◆ What you are asked to do
Repeat word for word everything in the records from the line containing "What do you see at coordinates (755, 287)" down to the line containing "center [755, 287].", including both of those lines.

(Rows on where targets appear)
= = = =

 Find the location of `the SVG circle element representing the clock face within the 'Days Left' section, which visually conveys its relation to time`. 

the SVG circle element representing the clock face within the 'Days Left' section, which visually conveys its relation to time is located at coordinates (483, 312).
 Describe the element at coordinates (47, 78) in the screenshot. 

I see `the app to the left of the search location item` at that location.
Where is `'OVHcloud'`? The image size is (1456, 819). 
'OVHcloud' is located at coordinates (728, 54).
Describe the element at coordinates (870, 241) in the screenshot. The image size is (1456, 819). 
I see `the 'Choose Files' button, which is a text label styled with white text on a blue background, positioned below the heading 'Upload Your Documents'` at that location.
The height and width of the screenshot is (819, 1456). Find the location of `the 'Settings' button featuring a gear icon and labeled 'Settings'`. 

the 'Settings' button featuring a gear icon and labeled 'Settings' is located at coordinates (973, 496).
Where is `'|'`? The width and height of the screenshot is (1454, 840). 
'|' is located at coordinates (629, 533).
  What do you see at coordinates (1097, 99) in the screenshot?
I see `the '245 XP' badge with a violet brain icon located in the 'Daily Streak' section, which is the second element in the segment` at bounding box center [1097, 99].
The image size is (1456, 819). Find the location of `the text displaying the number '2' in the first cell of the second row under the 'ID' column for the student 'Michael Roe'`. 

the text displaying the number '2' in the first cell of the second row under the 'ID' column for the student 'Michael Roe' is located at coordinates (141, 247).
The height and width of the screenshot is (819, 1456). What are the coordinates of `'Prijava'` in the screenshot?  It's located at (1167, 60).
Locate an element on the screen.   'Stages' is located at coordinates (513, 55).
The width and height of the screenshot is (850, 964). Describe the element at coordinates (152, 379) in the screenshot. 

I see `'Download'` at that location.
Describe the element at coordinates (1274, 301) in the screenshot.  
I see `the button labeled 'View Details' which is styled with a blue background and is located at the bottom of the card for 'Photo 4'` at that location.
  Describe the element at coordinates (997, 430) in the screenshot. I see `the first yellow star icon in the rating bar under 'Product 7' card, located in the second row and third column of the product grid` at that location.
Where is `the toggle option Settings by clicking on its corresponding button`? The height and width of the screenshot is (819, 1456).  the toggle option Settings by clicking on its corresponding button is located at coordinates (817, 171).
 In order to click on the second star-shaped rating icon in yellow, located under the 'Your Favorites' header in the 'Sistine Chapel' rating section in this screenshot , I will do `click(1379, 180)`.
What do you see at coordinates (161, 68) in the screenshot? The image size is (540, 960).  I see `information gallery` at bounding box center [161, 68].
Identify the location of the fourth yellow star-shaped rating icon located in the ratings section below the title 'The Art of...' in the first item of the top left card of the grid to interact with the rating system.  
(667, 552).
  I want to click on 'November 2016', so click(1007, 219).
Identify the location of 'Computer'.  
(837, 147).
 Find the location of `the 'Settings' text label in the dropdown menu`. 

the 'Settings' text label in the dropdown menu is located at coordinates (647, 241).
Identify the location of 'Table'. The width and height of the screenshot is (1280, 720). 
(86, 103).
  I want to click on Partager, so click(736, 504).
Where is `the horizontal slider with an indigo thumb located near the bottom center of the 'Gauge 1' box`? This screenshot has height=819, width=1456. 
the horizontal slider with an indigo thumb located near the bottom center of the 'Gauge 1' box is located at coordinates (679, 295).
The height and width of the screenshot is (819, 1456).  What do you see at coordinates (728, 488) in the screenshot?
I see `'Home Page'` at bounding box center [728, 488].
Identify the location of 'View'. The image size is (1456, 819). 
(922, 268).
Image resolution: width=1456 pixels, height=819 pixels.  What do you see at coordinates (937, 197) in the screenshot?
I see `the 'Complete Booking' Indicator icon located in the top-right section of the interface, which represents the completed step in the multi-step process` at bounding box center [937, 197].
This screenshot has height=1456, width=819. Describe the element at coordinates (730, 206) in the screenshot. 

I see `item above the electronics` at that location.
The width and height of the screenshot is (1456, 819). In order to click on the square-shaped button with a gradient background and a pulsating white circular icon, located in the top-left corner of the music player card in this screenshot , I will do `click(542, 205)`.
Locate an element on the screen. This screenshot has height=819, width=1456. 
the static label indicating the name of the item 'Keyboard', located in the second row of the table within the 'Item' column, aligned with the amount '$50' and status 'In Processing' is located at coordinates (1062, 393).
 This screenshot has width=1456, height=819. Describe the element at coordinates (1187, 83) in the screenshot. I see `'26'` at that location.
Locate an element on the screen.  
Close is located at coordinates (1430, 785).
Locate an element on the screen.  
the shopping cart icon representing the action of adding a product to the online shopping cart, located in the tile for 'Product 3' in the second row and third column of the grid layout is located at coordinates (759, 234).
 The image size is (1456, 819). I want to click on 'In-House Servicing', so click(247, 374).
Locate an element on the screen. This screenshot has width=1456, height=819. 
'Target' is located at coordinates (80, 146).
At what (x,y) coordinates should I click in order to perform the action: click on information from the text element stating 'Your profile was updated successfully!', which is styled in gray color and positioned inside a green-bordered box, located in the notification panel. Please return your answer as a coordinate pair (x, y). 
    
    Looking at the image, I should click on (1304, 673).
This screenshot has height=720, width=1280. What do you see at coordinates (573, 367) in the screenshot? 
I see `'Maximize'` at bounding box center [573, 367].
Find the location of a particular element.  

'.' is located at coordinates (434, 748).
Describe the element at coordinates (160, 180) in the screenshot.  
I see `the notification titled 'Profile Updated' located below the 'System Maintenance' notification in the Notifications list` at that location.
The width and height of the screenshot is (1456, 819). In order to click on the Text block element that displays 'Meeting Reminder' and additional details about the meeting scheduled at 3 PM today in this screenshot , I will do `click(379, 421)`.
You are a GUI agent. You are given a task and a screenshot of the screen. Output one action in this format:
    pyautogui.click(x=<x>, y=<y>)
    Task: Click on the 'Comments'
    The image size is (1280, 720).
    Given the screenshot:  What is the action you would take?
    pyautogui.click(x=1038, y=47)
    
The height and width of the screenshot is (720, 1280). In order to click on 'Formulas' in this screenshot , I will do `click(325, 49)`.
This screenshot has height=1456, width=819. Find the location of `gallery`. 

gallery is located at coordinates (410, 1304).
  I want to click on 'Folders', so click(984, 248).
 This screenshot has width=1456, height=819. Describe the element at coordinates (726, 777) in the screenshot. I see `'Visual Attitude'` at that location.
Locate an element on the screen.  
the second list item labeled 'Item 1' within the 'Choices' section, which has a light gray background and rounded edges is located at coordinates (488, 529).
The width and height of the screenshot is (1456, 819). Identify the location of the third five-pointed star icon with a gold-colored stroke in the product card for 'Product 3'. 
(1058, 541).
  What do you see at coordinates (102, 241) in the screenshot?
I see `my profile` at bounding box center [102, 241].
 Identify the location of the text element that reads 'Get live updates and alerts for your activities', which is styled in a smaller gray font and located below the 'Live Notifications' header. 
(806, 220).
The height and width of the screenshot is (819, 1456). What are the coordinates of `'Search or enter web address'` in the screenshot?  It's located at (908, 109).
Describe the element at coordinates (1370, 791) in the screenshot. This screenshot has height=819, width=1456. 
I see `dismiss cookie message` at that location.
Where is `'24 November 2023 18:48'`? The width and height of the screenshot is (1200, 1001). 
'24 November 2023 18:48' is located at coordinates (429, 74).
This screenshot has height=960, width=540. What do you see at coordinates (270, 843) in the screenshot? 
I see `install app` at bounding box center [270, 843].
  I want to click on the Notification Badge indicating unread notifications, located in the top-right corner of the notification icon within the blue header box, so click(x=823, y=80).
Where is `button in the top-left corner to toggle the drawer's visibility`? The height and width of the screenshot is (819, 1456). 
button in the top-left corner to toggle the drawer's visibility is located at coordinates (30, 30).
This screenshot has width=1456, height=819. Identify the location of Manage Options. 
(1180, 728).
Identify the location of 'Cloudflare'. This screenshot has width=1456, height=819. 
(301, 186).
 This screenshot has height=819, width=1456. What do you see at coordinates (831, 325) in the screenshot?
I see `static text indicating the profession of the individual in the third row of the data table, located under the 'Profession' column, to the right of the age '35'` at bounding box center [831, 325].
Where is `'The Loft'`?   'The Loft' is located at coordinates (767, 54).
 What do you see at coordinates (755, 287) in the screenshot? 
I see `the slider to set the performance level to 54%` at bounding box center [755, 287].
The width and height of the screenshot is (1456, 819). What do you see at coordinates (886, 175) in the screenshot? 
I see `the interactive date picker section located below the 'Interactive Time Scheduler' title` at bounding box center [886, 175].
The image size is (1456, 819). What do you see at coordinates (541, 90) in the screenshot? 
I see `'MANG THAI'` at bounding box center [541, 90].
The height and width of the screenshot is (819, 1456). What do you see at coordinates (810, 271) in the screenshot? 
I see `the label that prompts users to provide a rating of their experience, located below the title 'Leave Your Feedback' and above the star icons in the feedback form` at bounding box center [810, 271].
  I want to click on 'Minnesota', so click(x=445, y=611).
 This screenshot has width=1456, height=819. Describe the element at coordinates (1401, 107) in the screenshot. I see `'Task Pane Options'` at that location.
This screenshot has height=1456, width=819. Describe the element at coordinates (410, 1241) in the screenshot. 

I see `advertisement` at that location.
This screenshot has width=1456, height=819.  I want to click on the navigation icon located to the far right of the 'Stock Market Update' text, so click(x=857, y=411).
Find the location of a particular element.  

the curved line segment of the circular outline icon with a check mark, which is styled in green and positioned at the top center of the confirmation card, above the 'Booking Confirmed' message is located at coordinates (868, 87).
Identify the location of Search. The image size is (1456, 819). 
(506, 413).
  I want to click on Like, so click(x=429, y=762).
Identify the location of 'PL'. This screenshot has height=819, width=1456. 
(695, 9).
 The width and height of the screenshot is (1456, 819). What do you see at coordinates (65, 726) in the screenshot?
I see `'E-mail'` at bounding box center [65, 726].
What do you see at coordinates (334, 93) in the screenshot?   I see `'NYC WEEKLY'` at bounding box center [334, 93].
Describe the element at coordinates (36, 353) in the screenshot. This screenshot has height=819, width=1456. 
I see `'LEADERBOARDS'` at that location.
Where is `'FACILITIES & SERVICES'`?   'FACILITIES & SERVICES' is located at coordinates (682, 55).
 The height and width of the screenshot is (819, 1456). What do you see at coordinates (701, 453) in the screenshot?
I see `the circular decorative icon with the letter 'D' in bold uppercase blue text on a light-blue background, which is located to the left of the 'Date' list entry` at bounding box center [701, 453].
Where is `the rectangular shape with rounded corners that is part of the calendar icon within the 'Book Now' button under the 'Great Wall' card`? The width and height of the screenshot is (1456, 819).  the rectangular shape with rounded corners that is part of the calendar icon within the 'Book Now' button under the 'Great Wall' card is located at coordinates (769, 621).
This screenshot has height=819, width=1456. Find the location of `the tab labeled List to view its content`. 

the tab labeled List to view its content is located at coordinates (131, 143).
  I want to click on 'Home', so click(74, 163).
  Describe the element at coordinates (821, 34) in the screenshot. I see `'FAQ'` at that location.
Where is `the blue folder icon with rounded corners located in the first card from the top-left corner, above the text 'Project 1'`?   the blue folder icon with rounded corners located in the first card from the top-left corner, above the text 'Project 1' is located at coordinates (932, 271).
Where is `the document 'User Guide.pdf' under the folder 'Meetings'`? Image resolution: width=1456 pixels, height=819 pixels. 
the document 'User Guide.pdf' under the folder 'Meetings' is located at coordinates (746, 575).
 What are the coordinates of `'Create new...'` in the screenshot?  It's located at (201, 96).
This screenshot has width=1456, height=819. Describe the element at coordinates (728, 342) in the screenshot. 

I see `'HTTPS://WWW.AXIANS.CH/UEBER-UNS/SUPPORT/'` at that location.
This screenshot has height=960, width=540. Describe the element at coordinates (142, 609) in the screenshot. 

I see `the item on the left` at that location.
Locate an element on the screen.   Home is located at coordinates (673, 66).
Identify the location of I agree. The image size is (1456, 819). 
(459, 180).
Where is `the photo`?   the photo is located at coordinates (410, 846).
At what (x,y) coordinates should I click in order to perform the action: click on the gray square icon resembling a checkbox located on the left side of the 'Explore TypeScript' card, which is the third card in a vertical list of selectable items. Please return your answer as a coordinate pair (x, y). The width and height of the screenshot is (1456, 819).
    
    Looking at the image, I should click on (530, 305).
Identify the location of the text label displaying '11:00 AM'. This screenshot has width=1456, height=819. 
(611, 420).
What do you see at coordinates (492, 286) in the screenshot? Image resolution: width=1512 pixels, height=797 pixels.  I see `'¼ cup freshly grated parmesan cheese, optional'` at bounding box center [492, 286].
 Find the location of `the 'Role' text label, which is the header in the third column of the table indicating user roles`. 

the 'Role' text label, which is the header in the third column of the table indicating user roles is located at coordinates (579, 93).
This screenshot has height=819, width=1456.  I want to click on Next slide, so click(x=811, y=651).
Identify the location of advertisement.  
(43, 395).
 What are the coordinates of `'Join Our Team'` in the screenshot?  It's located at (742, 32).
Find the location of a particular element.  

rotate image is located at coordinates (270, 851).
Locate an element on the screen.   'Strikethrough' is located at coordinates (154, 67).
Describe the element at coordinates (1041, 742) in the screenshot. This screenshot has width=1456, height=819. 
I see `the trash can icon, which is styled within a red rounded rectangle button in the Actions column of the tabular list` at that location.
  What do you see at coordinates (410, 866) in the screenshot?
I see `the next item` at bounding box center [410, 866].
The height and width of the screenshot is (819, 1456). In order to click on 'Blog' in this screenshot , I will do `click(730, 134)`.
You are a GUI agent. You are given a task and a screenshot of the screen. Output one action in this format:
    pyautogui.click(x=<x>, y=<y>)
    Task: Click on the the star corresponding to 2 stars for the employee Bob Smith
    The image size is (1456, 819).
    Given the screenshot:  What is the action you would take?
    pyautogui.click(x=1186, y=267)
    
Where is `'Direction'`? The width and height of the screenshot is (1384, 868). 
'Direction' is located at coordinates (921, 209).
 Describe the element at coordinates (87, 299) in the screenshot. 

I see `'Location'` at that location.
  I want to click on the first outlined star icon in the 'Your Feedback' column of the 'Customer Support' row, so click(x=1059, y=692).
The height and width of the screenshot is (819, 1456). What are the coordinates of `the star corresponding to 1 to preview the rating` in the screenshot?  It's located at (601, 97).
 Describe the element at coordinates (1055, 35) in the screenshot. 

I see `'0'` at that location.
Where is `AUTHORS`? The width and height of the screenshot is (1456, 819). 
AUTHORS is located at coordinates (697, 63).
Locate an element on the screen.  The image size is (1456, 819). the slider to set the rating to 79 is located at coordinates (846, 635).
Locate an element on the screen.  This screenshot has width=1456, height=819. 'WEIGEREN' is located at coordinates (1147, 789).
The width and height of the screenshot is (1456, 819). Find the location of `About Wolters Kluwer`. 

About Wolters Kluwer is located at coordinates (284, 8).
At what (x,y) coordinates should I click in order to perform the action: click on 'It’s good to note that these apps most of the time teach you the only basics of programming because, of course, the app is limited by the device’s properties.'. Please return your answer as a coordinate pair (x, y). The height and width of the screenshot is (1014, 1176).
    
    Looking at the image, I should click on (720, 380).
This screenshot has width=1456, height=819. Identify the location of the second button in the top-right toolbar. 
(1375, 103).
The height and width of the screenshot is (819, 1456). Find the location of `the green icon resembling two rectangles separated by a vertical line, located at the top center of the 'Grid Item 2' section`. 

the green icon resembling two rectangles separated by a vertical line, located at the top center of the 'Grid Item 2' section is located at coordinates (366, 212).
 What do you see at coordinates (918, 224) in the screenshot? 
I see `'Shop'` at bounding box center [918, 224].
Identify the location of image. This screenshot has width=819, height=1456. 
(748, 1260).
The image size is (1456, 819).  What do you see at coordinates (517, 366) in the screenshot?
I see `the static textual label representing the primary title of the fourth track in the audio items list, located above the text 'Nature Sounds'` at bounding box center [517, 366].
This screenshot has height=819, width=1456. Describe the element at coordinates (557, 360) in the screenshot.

= = = =

◆ Completed task
 What do you see at coordinates (755, 287) in the screenshot? 
I see `the slider to set the performance level to 54%` at bounding box center [755, 287].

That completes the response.